■ TEKS EKSTRAKSI
********

RAKYATMALUKU.FAJAR.CO.ID — AMBON, — Pendidikan kasus dugaan korupsi anggaran penjualan lahan transmigrasi milik negara seluas 2.000 hektar di Kecamatan Bula Barat, Kabupaten Seram Bagian Timur (SBT), mulai mandek di meja Pidsus Khusus (Pidsus) Kejaksaan Tinggi (Kejati) Maluku.
Padahal, penyelidik telah melakukan on the spot atau pemeriksaan di tempat sejak tahun lalu.
Kepala Kejaksaan Tinggi (Kejati) Maluku saat itu, Undang Mugopal, kepada media ini pada 16 Maret 2022 lalu, juga pernah mengatakan bahwa sejumlah pihak terkait telah dipanggil oleh penyelidik untuk diminta keterangannya.
Sayangnya, hingga Juni 2023 ini, penanganan kasusnya tak kunjung ada perkembangan.
Praktisi Hukum, Marnex Ferison Salmon, SH, meminta Penyelidik Pidsus Kejati Maluku agar dapat transparan ke publik terkait hasil penyelidikan kasusnya.
Tujuannya agar masyarakat tidak menilai Kejaksaan sebagai lembaga anti korupsi yang gagal dalam menjalankan tugas pokok dan fungsinya.

********

■ DATA YANG DIBERIKAN
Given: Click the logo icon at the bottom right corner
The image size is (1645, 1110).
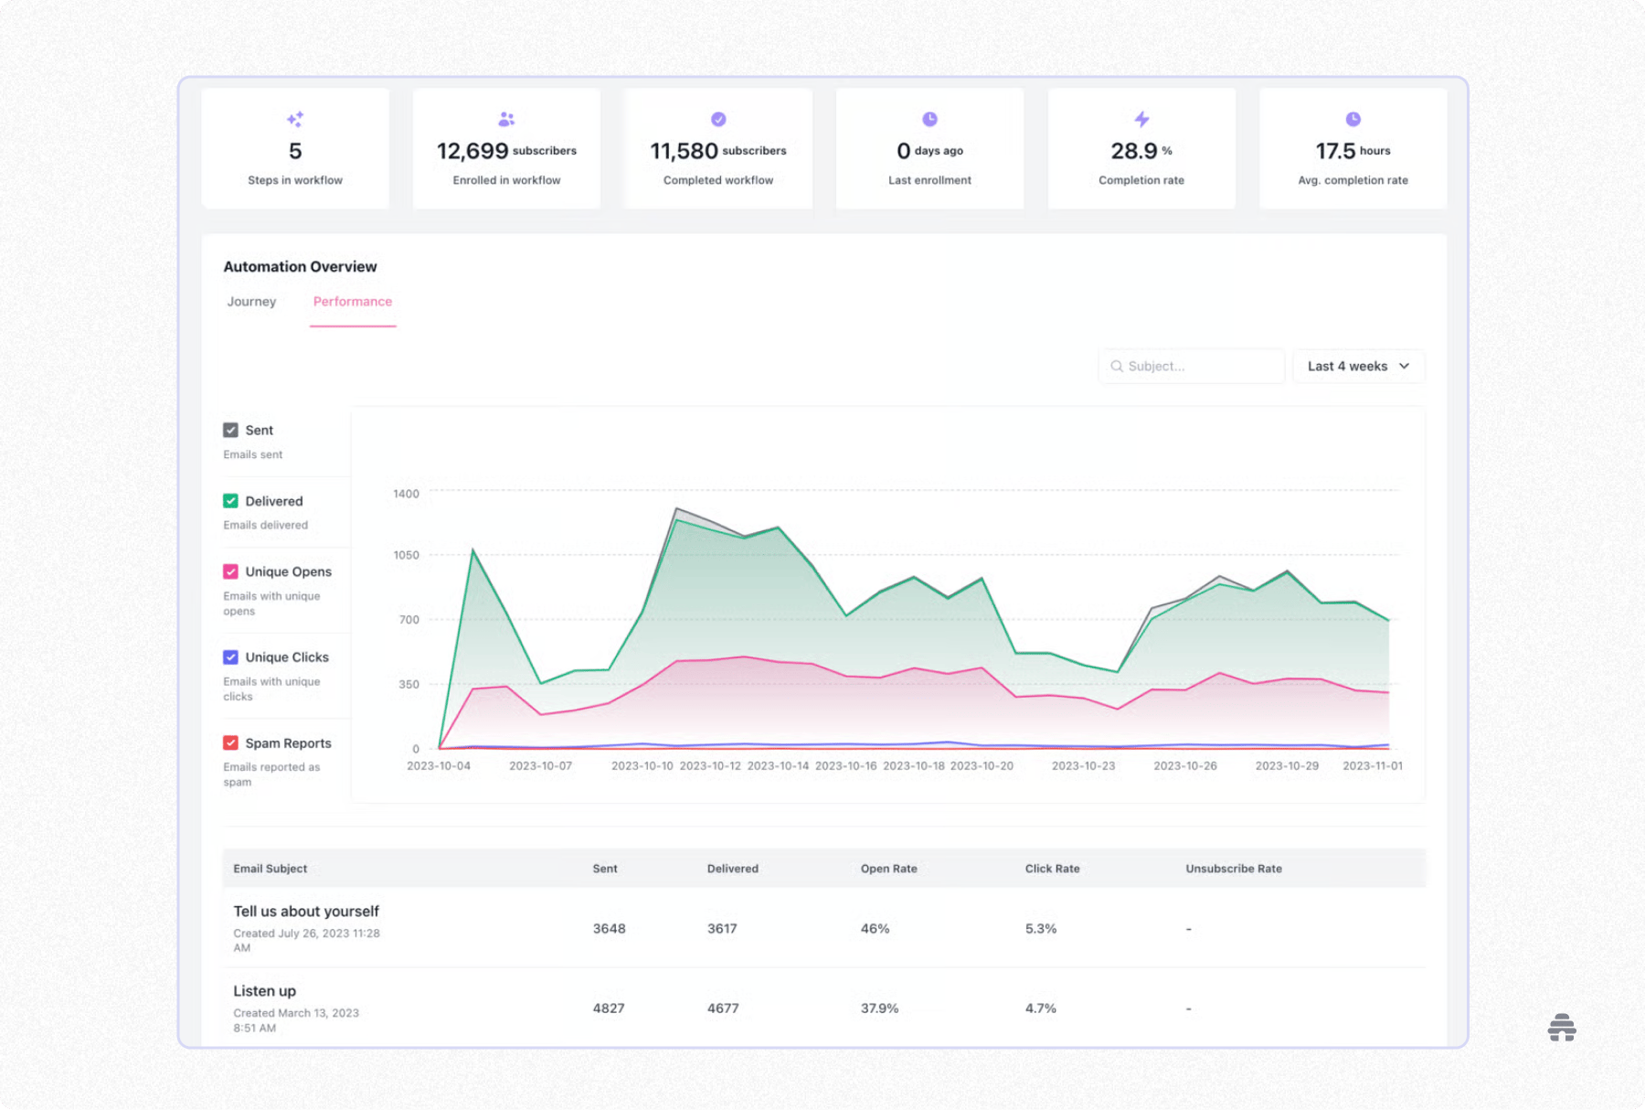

********

■ DAFTAR TUGAS
(a) Ketik ulang bagian berita korupsi lahan transmigrasi, mulai dari "RAKYATMALUKU.FAJAR.CO.ID — AMBON, —" sampai "hasil penyelidikan kasusnya.", termasuk kedua ujungnya.
(b) Lanjutkan berita soal dugaan korupsi penjualan lahan transmigrasi di Seram Bagian Timur dari kalimat terakhir yang ada.

■ JAWABAN BERURUTAN
(a)
RAKYATMALUKU.FAJAR.CO.ID — AMBON, — Pendidikan kasus dugaan korupsi anggaran penjualan lahan transmigrasi milik negara seluas 2.000 hektar di Kecamatan Bula Barat, Kabupaten Seram Bagian Timur (SBT), mulai mandek di meja Pidsus Khusus (Pidsus) Kejaksaan Tinggi (Kejati) Maluku.
Padahal, penyelidik telah melakukan on the spot atau pemeriksaan di tempat sejak tahun lalu.
Kepala Kejaksaan Tinggi (Kejati) Maluku saat itu, Undang Mugopal, kepada media ini pada 16 Maret 2022 lalu, juga pernah mengatakan bahwa sejumlah pihak terkait telah dipanggil oleh penyelidik untuk diminta keterangannya.
Sayangnya, hingga Juni 2023 ini, penanganan kasusnya tak kunjung ada perkembangan.
Praktisi Hukum, Marnex Ferison Salmon, SH, meminta Penyelidik Pidsus Kejati Maluku agar dapat transparan ke publik terkait hasil penyelidikan kasusnya.

(b)
“Kejaksaan tidak bisa seenaknya mendiamkan suatu kasus yang ditangani, apapun hasilnya harus transparan ke publik agar masyarakat juga mengetahui perkembangan kasusnya sudah sejauh mana. Kalau diam seperti, maka banyak spekulasi negatif yang muncul di tengah-tengah masyarakat,” kata Marnex, kepada koran ini di Ambon, tadi malam.
Dia juga meminta Penyelidik Pidsus Kejati Maluku agar dapat menuntaskan kasus tersebut dan berharap penyelidik tidak “masuk angin” (disuap), yang dampaknya membiarkan penanganan kasus ini terkatung-katung tanpa ada kejelasan hukum yang pasti.
“Aturannya itu kalau selesai on the spot, harus ada tindak lanjut, tapi kalau tidak ada tindak lanjut, berarti ada yang tidak beres, seperti mungkin jaksa masuk angin. Tapi semoga Kejati segera menetapkan pihak-pihak yang patut diduga atau para mafia tanah sebagai tersangka sebagai efek jerah,” pungkasnya.
Sementara itu, Kepala Seksi Penerangan Hukum (Kasi Penkum) Kejati Maluku, Wahyudi Kareba, mengatakan, dalam proses penyelidikan kasus tersebut, penyelidik belum menemukan fakta-fakta yang mengarah ke perbuatan pidananya.
“Belum ditemukan indikasi penyimpangan. Kalau nanti ditemukan fakta baru, maka tidak menutup kemungkinan akan ditindaklanjuti. Intinya belum ditemukan perbuatan pidananya,” papar Wahyudi.
Sebelumnya, Sekretaris Badan Koordinasi Daerah (Bakorda) Persaudaraan Pemuda Etnis Nusantara (PENA) Kabupaten SBT, Rahman Rumuar, menduga ada oknum pejabat daerah yang terlibat dalam penjualan tanah di kawasan transmigrasi tersebut.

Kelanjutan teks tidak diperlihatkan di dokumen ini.